» **Extrait choisi**:

####################

Crédit photo Anne Bariet

Les salariés de Comilog ne resteront pas sur le carreau. Deux ans et demi après l'annonce de la fermeture de l'usine, 98 % des licenciés sont «reclassés», selon Homme & Redéploiement, le cabinet chargé du reclassement.

ABoulogne-sur-Mer, les 351 salariés de Comilog, filiale d'Eramet, ne vivront pas le cauchemar qu'ils redoutaient : à 40 ou 50 ans, rechercher un travail dans un bassin d'emploi dévasté par de nombreuses restructurations, en particulier celle de Metaleurop. La fermeture de l'usine de ferromanganèse, annoncée en septembre 2003, est justifiée, selon la direction, par des pertes d'exploitation importantes, 25 millions d'euros par an depuis trois ans.

Deux ans et demi après, la plupart des salariés ont tourné la page. Ils sont devenus soudeurs, caristes, chauffeurs poids lourd, ou encore, pour les femmes, auxiliaires de vie. La plupart travaillent dans le même bassin d'emploi - un souhait important - et ont décroché un CDI.

Une « réussite exemplaire »

Homme & Redéploiement (ex-IDRH), le cabinet chargé du reclassement, annonce, aujourd'hui, un taux de reclassement de 98 %. Une « réussite exemplaire », à leurs yeux. « D'ordinaire, la moyenne nationale se situe autour de 70 % », pointe Anick Sers, manager du cabinet. Plusieurs écueils existaient, cependant. L'âge élevé du personnel, le manque de formation et la forte ancienneté ne portaient pas à l'optimisme. Qui plus est, le bassin d'emploi affichait un taux de chômage de 13 %, en 2003. Comment est-on parvenu à de tels résultats ?

####################

» **Tâche courte A**: Traduisez en anglais, s'il vous plaît, cette phrase de l'article sur le reclassement des salariés de Comilog : « Deux ans et demi après, la plupart des salariés ont tourné la page. »
» **Tâche courte B**: Donnez la suite de l'article sur le reclassement des salariés de Comilog, en partant de sa dernière phrase.
Les entrées constituent un matériau distinct de l'article.

Entrées de recherche d'éléments
####################

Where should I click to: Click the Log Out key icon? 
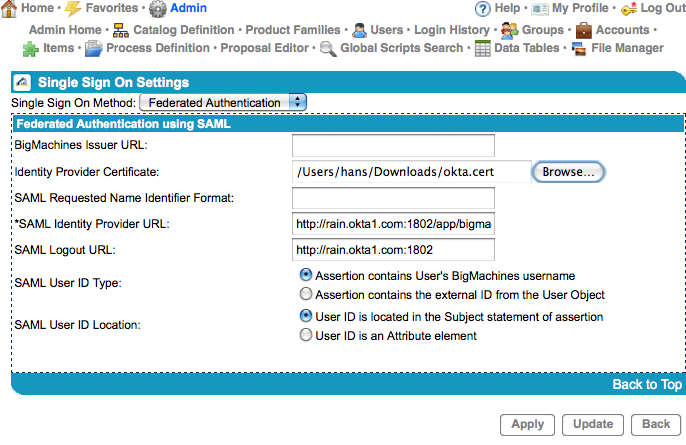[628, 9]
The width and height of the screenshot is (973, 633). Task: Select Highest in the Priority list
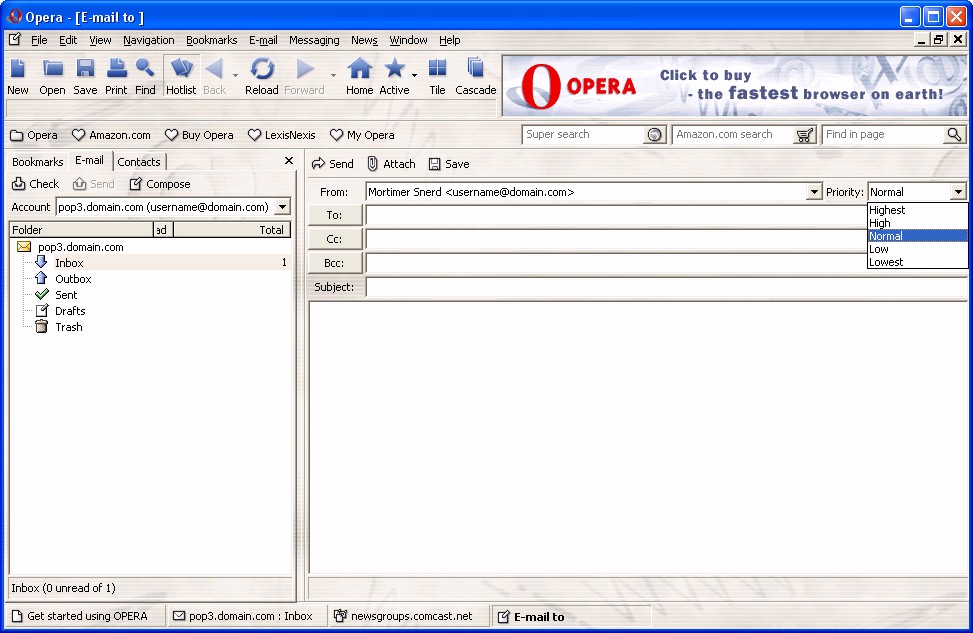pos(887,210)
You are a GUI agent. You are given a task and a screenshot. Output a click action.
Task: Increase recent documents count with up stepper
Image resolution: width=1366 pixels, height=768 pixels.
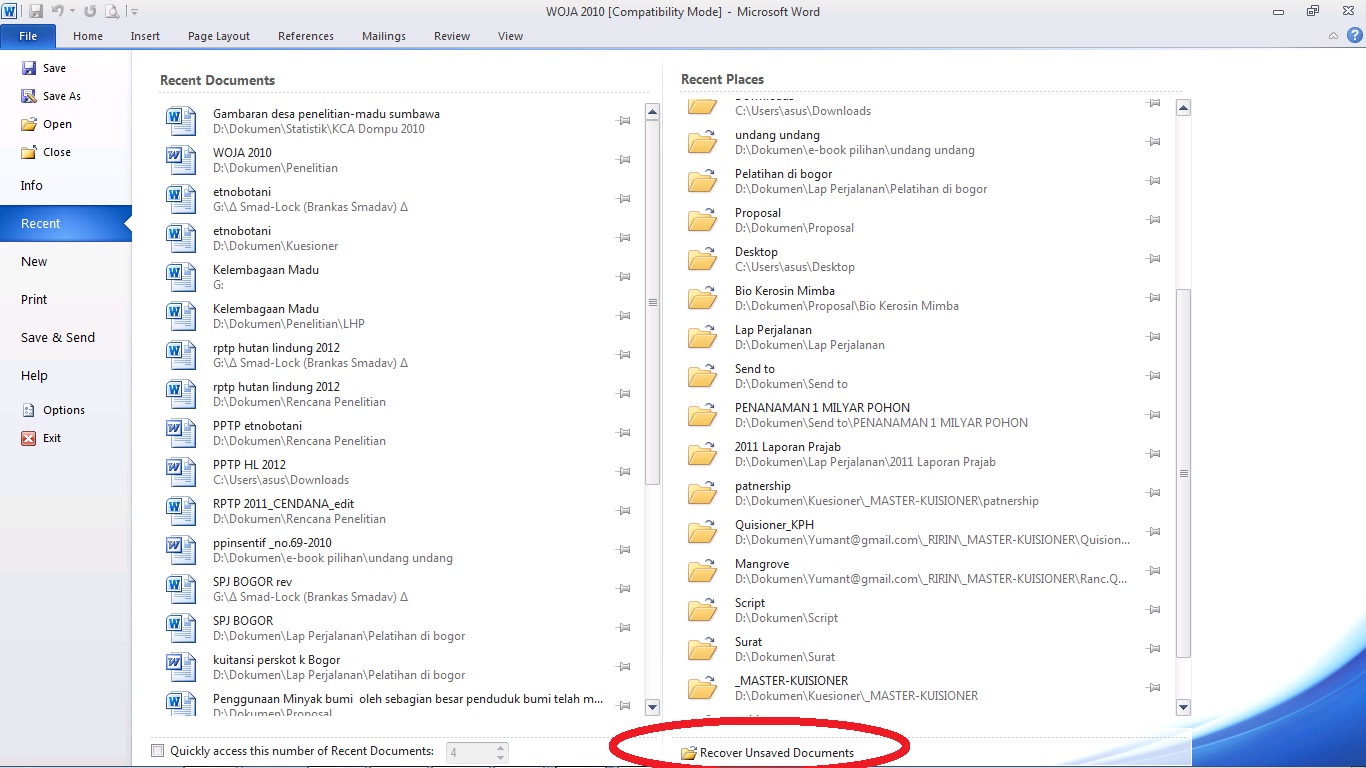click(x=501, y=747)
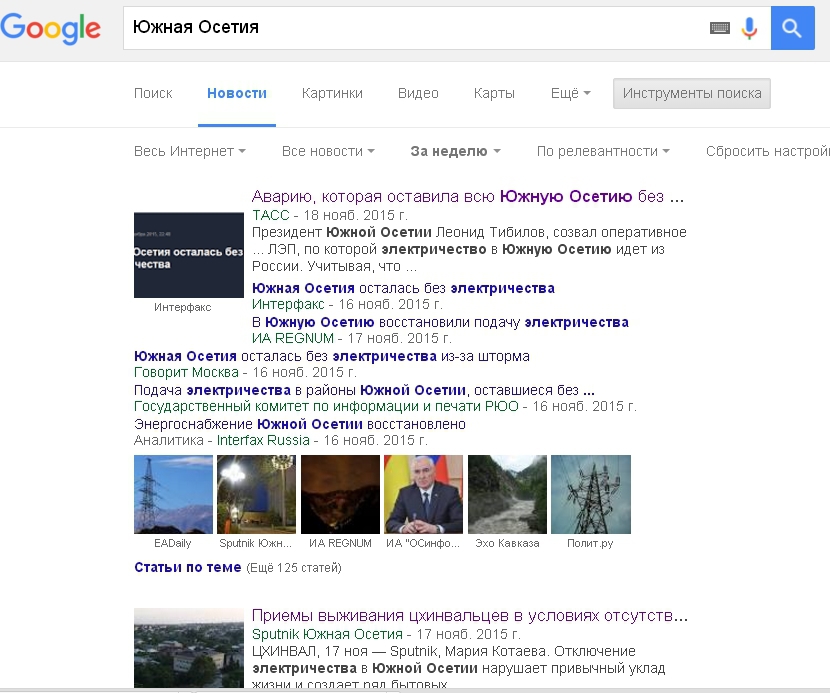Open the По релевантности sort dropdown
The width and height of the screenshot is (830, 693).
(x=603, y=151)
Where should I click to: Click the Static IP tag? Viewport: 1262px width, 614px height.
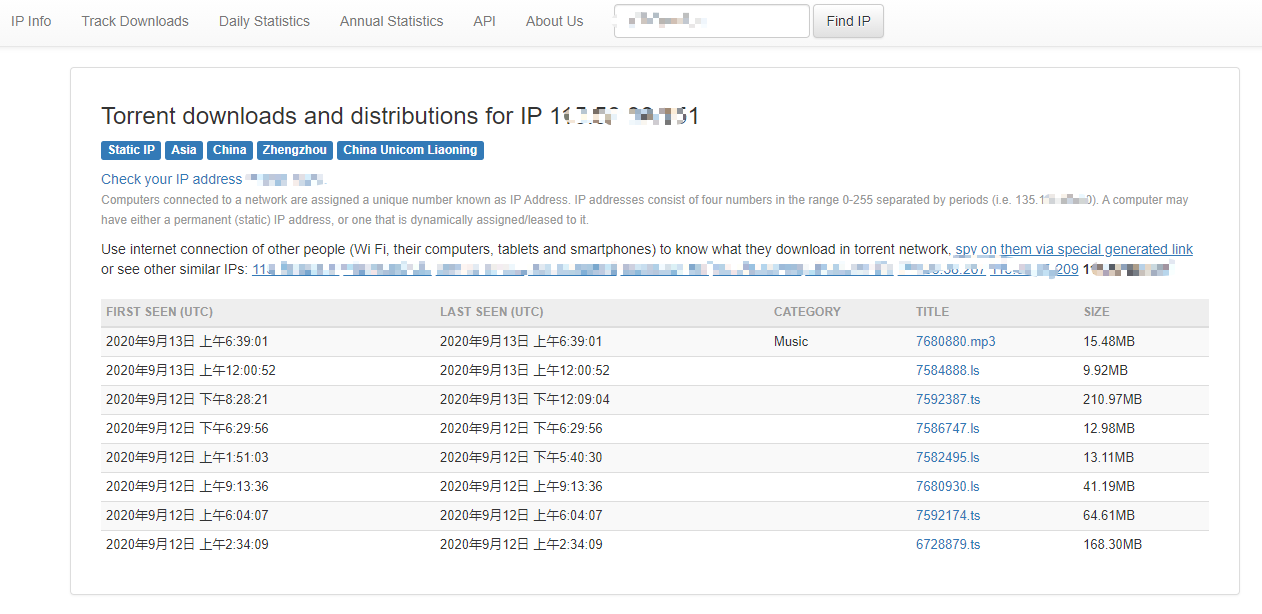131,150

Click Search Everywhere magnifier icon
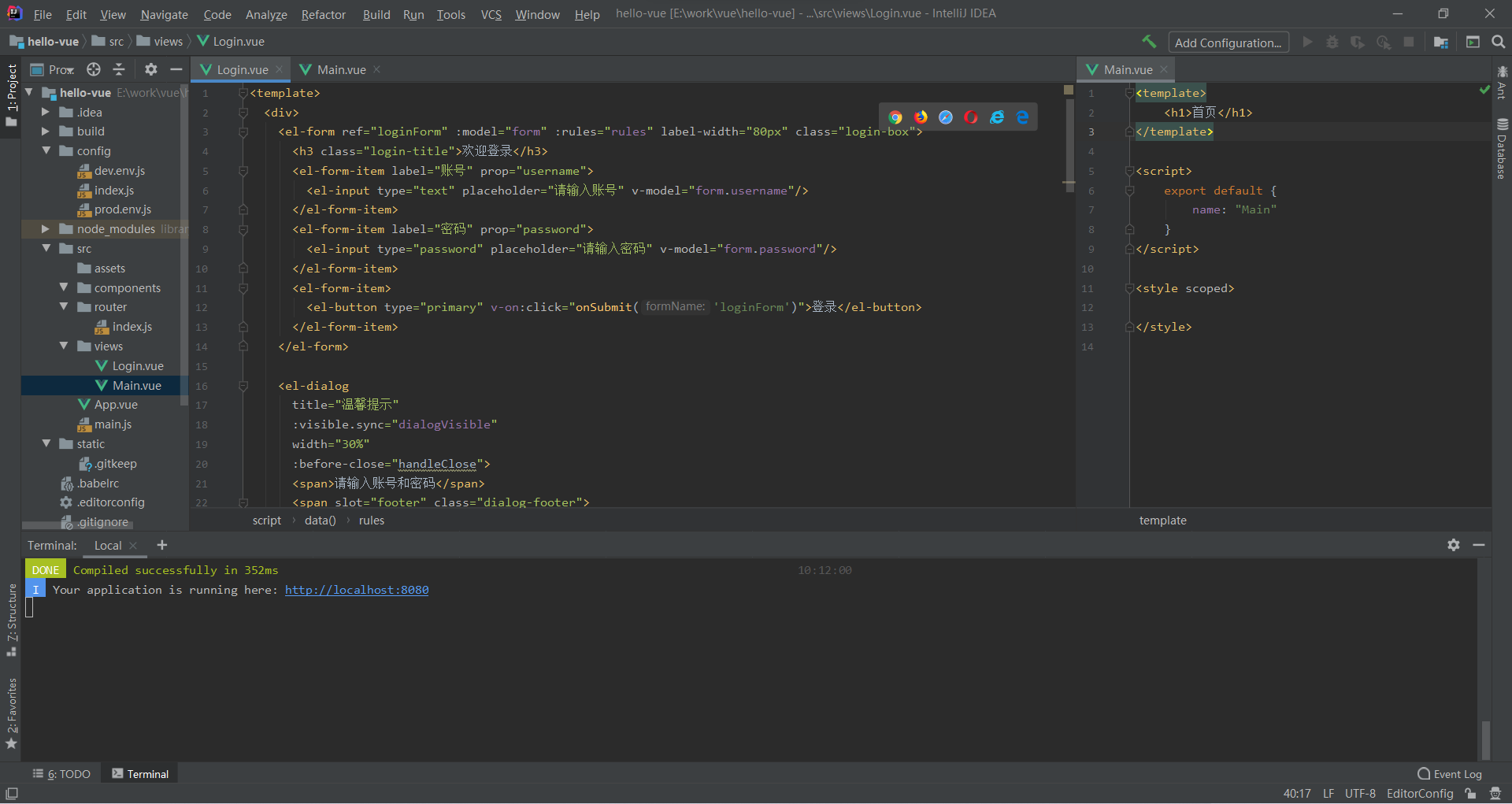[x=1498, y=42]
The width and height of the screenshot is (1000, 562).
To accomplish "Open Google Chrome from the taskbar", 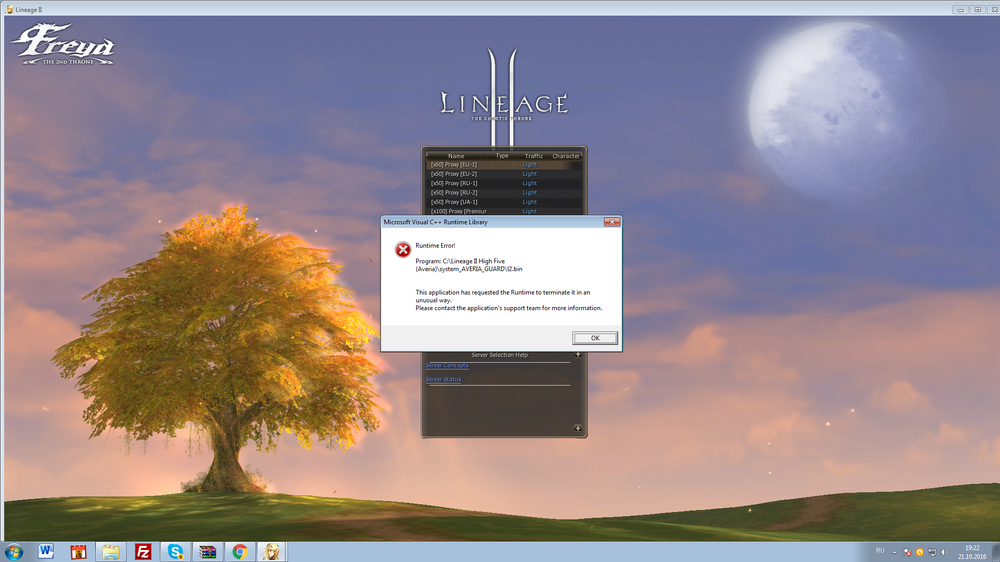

####################

» **Résultat attendu A**: Two and a half years later, most of the employees have turned the page.

» **Résultat attendu B**:
22 millions d'euros pour le plan de sauvegarde

Comilog n'a pas lésiné sur les moyens pour atténuer le choc des suppressions de poste. Outre de substantielles indemnités de départ (environ 18 800 euros, indemnités légales de départ et primes additionnelles comprises, majorées de 120 euros par année d'ancienneté), le plan prévoyait des départs en préretraite, des reclassements internes et des aides à la création d'entreprise. La durée du congé de reclassement est portée de six à neuf mois pour les salariés âgés de plus de 50 ans. Au total, le coût du plan de sauvegarde pour l'emploi s'élève à 22 millions d'euros, soit 63 000 euros par salarié concerné. Rien à voir avec les méthodes de son voisin Metaleurop.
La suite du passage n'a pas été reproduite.